**ACTIVITY:** Reproduce the entries below word for word, from the line containing "Find the location of a particular element." through the last line of the entries, both ends included.

◇ ◇ ◇

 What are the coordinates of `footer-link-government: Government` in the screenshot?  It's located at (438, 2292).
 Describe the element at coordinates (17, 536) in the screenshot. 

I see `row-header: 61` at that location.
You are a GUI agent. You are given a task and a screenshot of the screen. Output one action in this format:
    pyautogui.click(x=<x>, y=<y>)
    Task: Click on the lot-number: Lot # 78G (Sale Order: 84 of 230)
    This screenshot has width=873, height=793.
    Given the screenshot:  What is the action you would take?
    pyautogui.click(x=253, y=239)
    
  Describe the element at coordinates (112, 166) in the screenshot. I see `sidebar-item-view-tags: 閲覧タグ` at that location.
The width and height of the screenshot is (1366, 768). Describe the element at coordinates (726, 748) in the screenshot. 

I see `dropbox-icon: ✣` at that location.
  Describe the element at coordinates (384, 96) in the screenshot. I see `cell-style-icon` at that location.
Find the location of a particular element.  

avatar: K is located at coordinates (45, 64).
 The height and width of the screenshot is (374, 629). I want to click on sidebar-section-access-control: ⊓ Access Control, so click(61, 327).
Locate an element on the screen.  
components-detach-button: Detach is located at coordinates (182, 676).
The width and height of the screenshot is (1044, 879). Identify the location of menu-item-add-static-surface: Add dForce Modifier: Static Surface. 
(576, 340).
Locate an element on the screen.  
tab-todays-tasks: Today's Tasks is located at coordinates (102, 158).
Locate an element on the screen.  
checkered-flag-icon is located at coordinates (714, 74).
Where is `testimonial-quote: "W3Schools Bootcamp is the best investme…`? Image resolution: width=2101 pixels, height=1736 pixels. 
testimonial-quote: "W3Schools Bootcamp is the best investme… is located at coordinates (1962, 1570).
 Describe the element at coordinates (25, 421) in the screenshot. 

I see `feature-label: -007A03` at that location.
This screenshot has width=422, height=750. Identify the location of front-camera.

◇ ◇ ◇

**RESPONSE:**
Find the location of a particular element.  

avatar: K is located at coordinates (45, 64).
 The height and width of the screenshot is (374, 629). I want to click on sidebar-section-access-control: ⊓ Access Control, so click(61, 327).
Locate an element on the screen.  
components-detach-button: Detach is located at coordinates (182, 676).
The width and height of the screenshot is (1044, 879). Identify the location of menu-item-add-static-surface: Add dForce Modifier: Static Surface. 
(576, 340).
Locate an element on the screen.  
tab-todays-tasks: Today's Tasks is located at coordinates (102, 158).
Locate an element on the screen.  
checkered-flag-icon is located at coordinates (714, 74).
Where is `testimonial-quote: "W3Schools Bootcamp is the best investme…`? Image resolution: width=2101 pixels, height=1736 pixels. 
testimonial-quote: "W3Schools Bootcamp is the best investme… is located at coordinates (1962, 1570).
 Describe the element at coordinates (25, 421) in the screenshot. 

I see `feature-label: -007A03` at that location.
This screenshot has width=422, height=750. Identify the location of front-camera.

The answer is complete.